Manouba (Arabic: منوبةAbout this soundmanūbā) is a city in north-eastern Tunisia, part the agglomeration of Tunis, also called "Grand Tunis".[1] It is located at the west of Tunis city center at around 36°48′28″N 10°6′4″E / 36.80778°N 10.10111°E / 36.80778; 10.10111. It is the capital city of Manouba Governorate. Manouba is well known for its university. It is also an ideal place for family life because of its security, availability of all kinds of services and its high level of education.
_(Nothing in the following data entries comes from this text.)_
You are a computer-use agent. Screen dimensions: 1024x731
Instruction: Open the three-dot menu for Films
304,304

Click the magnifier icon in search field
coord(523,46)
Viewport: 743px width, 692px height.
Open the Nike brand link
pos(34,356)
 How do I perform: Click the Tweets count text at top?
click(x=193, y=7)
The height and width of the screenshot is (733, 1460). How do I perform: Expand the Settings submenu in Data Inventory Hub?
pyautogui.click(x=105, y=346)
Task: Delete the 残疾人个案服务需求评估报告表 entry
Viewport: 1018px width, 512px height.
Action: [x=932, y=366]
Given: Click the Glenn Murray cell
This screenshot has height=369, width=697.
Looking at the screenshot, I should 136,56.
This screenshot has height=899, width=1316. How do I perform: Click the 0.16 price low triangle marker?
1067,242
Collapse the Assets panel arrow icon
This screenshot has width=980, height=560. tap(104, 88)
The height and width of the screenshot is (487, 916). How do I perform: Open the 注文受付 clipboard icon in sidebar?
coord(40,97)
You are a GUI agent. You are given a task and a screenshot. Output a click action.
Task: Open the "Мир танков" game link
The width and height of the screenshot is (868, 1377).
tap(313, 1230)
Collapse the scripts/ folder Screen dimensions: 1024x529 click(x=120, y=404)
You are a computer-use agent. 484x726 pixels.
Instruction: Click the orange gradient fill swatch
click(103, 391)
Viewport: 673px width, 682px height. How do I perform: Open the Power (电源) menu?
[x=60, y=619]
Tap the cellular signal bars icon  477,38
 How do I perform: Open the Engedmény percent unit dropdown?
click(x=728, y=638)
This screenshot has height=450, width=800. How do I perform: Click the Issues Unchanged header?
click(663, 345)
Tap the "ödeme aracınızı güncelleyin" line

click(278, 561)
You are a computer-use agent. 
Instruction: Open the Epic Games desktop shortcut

Historically, Manouba is noted as the birthplace of the sufi saint Sayyida ʿĀʾisha al-Mannūbiyya (1199–1267 CE), and until 2012 the city contained a shrine to her, supposedly her father's house. It was customary in the nineteenth and early twentieth centuries, for the Beys of Tunis to make a ritual circuit of city's the great shrines on the 27th day of Ramaḍān (laylat al-Qadr) and visit this shrine. More recently, 'up until the Tunisian revolution of January 2011, once a week, on Sundays or Mondays, rituals were held ... During the day, the shrines were women’s space, devoted to music and trance rituals. At night, they became men’s space, dedicated to Ṣūfī ceremonies (dhikr ...)'. However, on 6 October 2012, the shrine was burned down by religious extremists, thought to be young Salafis; ʿĀʾisha's catafalque was entirely destroyed.[2]

References[edit]

  1. ^ Katia Boissevain, 'al-Mannūbiyya, Sayyida ʿĀʾisha', in Encyclopaedia of Islam, THREE, ed. by Kate Fleet, Gudrun Krämer, Denis Matringe, John Nawas, and Everett Rowson (Leiden: Brill, 2013-), https://dx.doi.org/10.1163/1573-3912_ei3_COM_24813.
  2. ^ Katia Boissevain, 'al-Mannūbiyya, Sayyida ʿĀʾisha', in Encyclopaedia of Islam, THREE, ed. by Kate Fleet, Gudrun Krämer, Denis Matringe, John Nawas, and Everett Rowson (Leiden: Brill, 2013-), https://dx.doi.org/10.1163/1573-3912_ei3_COM_24813.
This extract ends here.